Because papers can be lost, mutilated, or swallowed up by angry computers, you should always make a copy before handing one in and a hard copy before turning off your computer. I will not accept as an excuse, "The computer ate my paper." It is your responsibility to make sure that it doesn't. (At the very least, I will want to see your notes for the paper or a rough draft.)
Weight of Assignments:
Class participation 30%
Midterm Exam 15%
Homework assignments 30%
Capstone
essay 25%
Books
to be purchased
1. Housley,
2. Madden, Thomas
(editor). The Crusades: The Essential
3. Riley-Smith, Jonathan.

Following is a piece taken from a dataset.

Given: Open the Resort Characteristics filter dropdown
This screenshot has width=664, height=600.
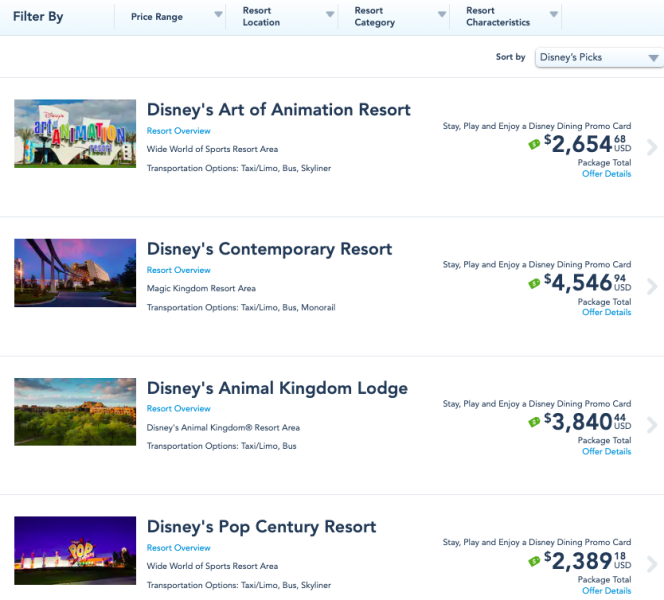Looking at the screenshot, I should pos(511,17).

The Crusades, Christianity,
and Islam.
4. Tyerman, Christopher. The
Crusades: A Very Short Introduction.
In addition, you will be receiving handouts (marked as ho in the syllabus) and assigned readings on the internet.

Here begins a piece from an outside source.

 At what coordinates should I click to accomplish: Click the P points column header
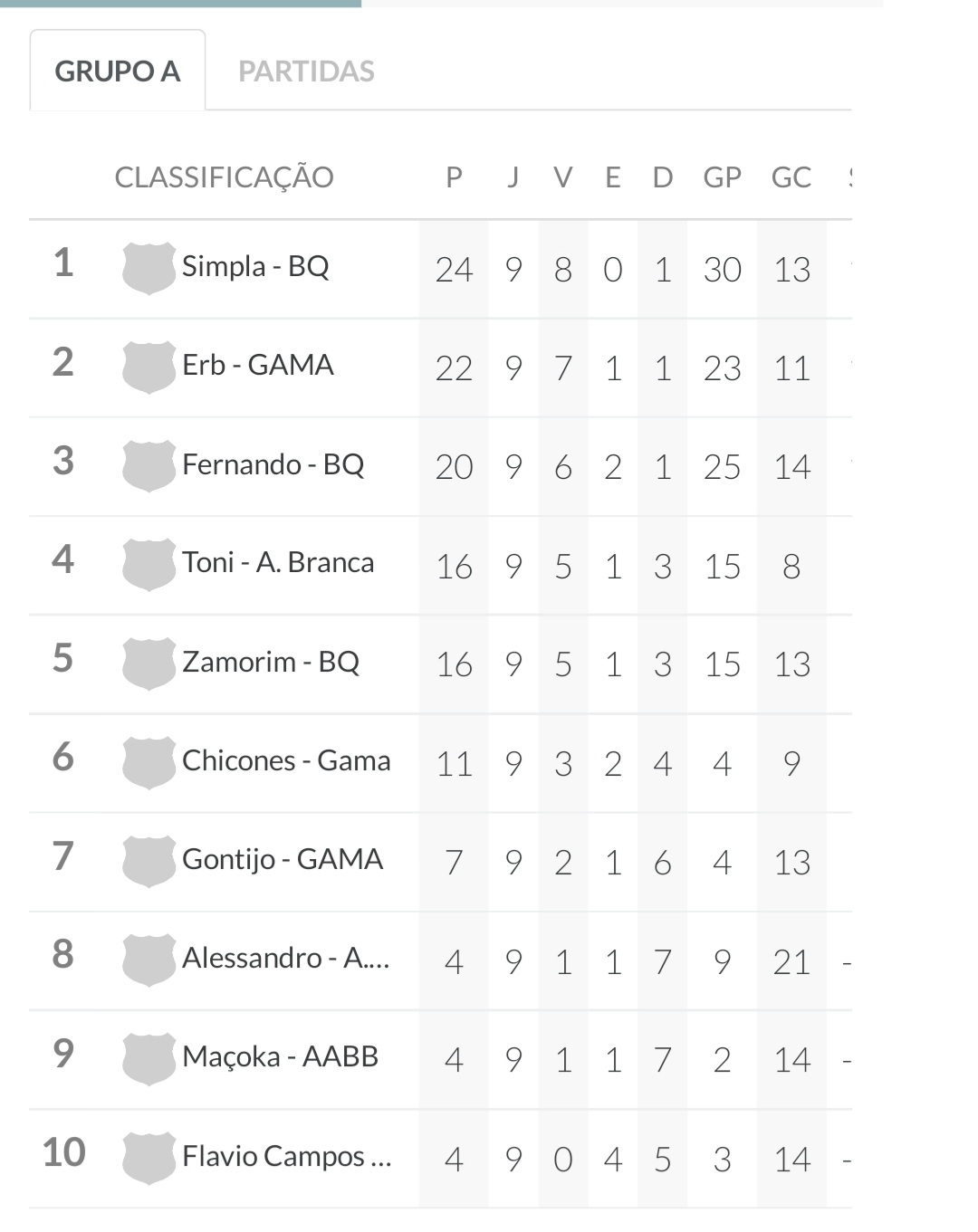[x=454, y=177]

N.B. The lesson plan and readings undoubtedly will change somewhat over the course of the semester. Make sure you click on the syllabus regularly.
DL (discussion leader)
NT (note-taker)
LESSON PLAN
Note that reading assignments for each class are in brackets. All assignments,
whether reading or writing, are due on the day they appear in the syllabus.
Key to the Lesson Plan:
Note that you must have an entry in your Journal for each of the starred (*)

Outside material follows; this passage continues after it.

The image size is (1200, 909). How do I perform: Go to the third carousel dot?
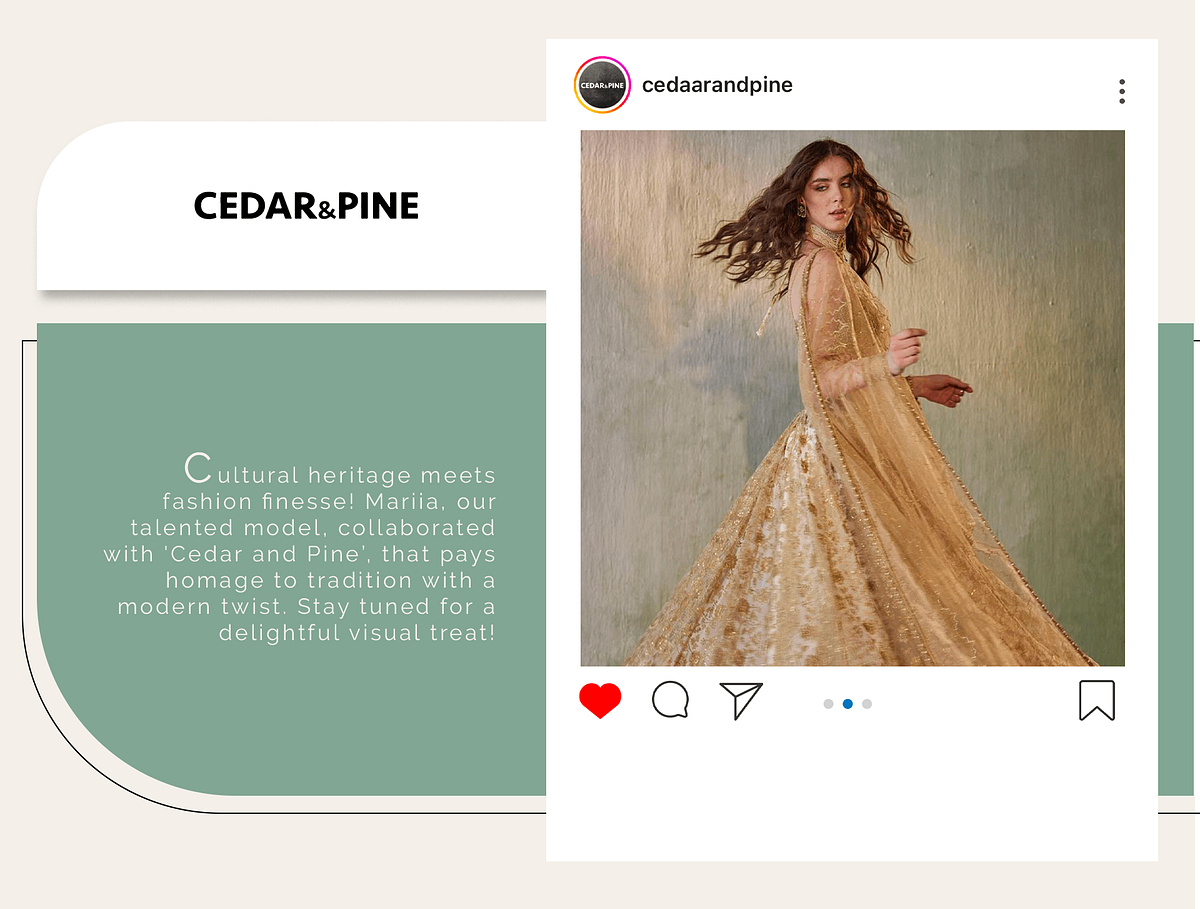[x=867, y=704]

readings in the Lesson Plan. Make one copy for your journal and one copy to
hand in.
[N.B. You are to write an evaluation of ONE starred (*) work each week. If more than one reading is starred, you may choose among them. The evaluations are due at the beginning of the class for which that reading was assigned and will be collected at the conclusion of that class. If you hand in during Thursday’s class an evaluation of a starred reading assigned for the previous Tuesday’s class, you will lose ten full points.]
Week of 10 Jan
Tu (Jan. 12). Introduction to the course: movie
“Crusades” (Terry Jones)
W. “Crusading” and Al Qaeda
F. The Medieval Context for the Crusades: Overview
Reading: Abels, Overview of the Middle Ages; glossary of terms for medieval Christianity; Timeline for the Central Middle Ages, c.950-c.1300 (Abels); Review: Abels: timeline for the Crusades (to 1192)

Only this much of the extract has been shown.